* **EXERCISE SET**
1. Rewrite the stretch of the TV resolution thread from "I just got a" through "(Jul 31, 2006)", putting "Arrow" in place of "Supergirl".
2. Carry on the TV resolution thread from its last sentence.

* **TEXT EXCERPT**

Start

That's true but there are very few being manufactured. It's primarily 1080p and 4K. I've seen some sports in 4K and it looked fantastic.

Sent from my iPhone using Tapatalk


----------



## peds48 (Jan 11, 2008)

slice1900 said:


> YOUR OPINION. I think 720p looks better for fast action like sports. The people at ABC/ESPN and Fox who made the decision years ago to use 720p instead of 1080i believed that as well. You feel resolution is the most important factor, I and others who prefer 720p feel smoother motion is the most important factor.





slice1900 said:


> Sorry, but you are wrong. You are wrong that 1080i "looks better" because again that is YOUR OPINION and your excuse that I must be using some obsolete TV is because you think that YOUR OPINION is a fact which it is not.


And this is the issue with 4K, some folks think is the best thing since sliced bread and some folks just think it's mehh. Which is very different story when HD took over SD.

Sent from my iPhone using Tapatalk


----------



## slice1900 (Feb 14, 2013)

peds48 said:


> And this is the issue with 4K, some folks think is the best thing since sliced bread and some folks just think it's mehh. Which is very different story when HD took over SD.


The back and forth between Bigg and I is about 720p vs 1080i, not 4K.


----------



## CraigerM (Apr 15, 2014)

I just got a new 4k set and I think 4k is awesome after watching the 4k demos on YouTube. I know it wont be for awhile but I can only imagine how prime time network TV shows like Supergirl and The Flash would be in 4k!


----------



## gio12 (Jul 31, 2006)

Bigg said:


> Back then, there were 720p TVs and 1080i TVs, so there was a legitimate format war. Today, every TV bought within the last few years is at least 1080p, and 1080i simply looks better on a 1080p TV. The only possible exception is if you have a really crappy de-interlacer and are seeing a lot of de-interlacing jaggies from 1080i. 720p looks much softer for everyone, since there's just less resolution there. I've watched quite a bit of basketball on both 1080i and 720p, and it is clear that the winner is 1080i. ESPN is the pinnacle of what 720p can do, but even a mediocre 1080i feed will look better than ESPN.
> 
> I understand how 1080i works, it's refreshing half the picture 60 times a second, so it looks like 1080p60 to the end user 99% of the time if it is deinterlaced properly, minus an occasional motion jaggie in extreme circumstances like a fast cross-court pass in basketball, versus 720p being soft the entire time compared to 1080i. A few second of jaggies versus the entire game soft? That's a pretty obvious decision. The few seconds of jaggies is far preferable to have much better detail the rest of the time.

End

* **DATA EXTRACT**

Start

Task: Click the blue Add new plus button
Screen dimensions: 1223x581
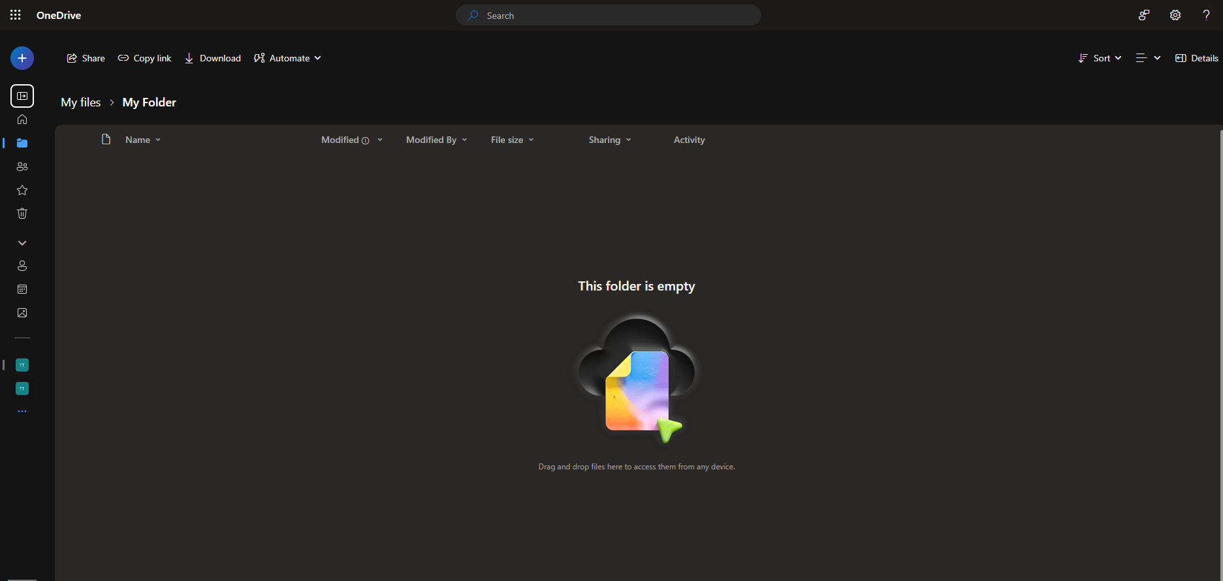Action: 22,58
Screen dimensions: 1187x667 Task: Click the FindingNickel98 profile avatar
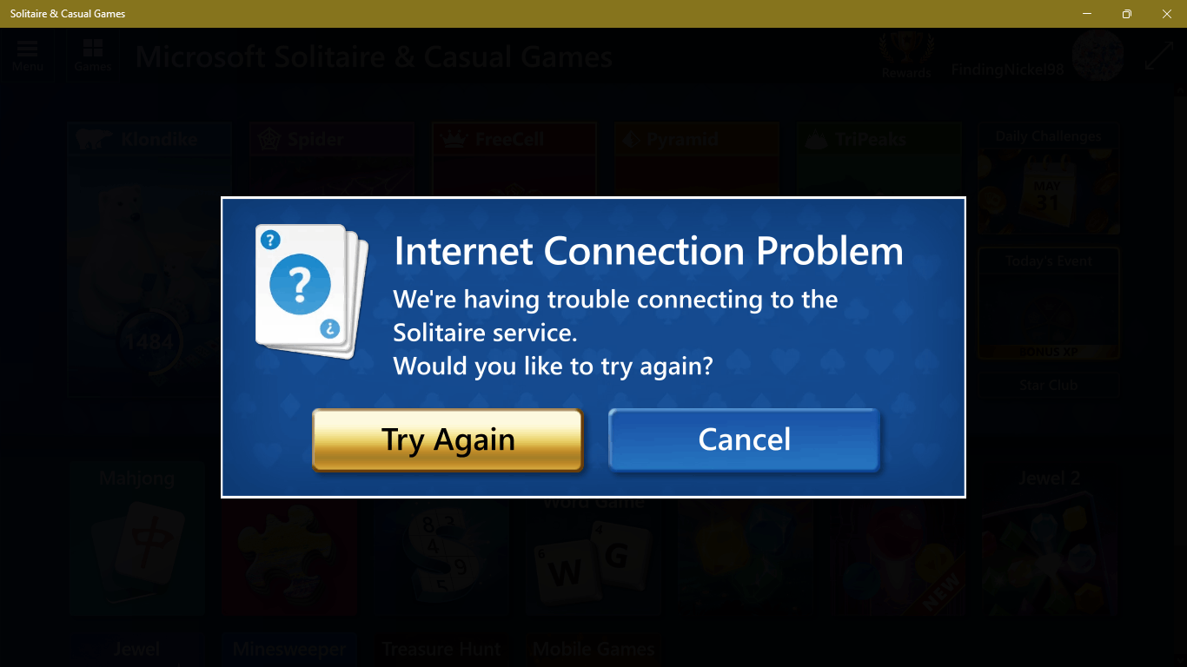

End

* **PER-TASK OUTPUTS**
1.
I just got a new 4k set and I think 4k is awesome after watching the 4k demos on YouTube. I know it wont be for awhile but I can only imagine how prime time network TV shows like Arrow and The Flash would be in 4k!


----------



## gio12 (Jul 31, 2006)

2.
> 
> ...


I think 99.9% of humans cant see the difference between 720p and 1080i.

From everything I have read, its basically the same thing. Bet 9 out 10 here cant tell the difference.


----------



## Bigg (Feb 27, 2010)

slice1900 said:


> Sorry, but you are wrong. You are wrong that 1080i "looks better" because again that is YOUR OPINION and your excuse that I must be using some obsolete TV is because you think that YOUR OPINION is a fact which it is not.


I've watched a lot of basketball, and I can tell you that 1080i just looks better than 720p. It's so much clearer and sharper, with little, if any trade-off on the motion side of things.



inkahauts said:


> They still sell 720p sets.


They're like 20". At that point, who cares. I have a 720p 19" one in my bedroom. It's not exactly the champion of picture quality, but it does the job.


----------



## peds48 (Jan 11, 2008)

slice1900 said:


> The back and forth between Bigg and I is about 720p vs 1080i, not 4K.


Yeah, but it ties real nice to 4K which is the topic of this thread.

Sent from my iPhone using Tapatalk


----------



## jimmie57 (Jun 26, 2010)

inkahauts said:


> They still sell 720p sets.


My local Best Buy has the following for Smart TVs for Pick up Today:

2160p (4k ) = 54 -- these run from 40" to over 70"
1080p = 19 -- these run from 32" to 60"
720p = 7 -- The largest 1 is a 39"


----------



## Bigg (Feb 27, 2010)

peds48 said:


> Yeah, but it ties real nice to 4K which is the topic of this thread.


No, it doesn't, the discussion is 1080i vs. 720p. Of course 1080p and 2160p are better formats, as you don't have to debate whether to give up the interlacing or the resolution.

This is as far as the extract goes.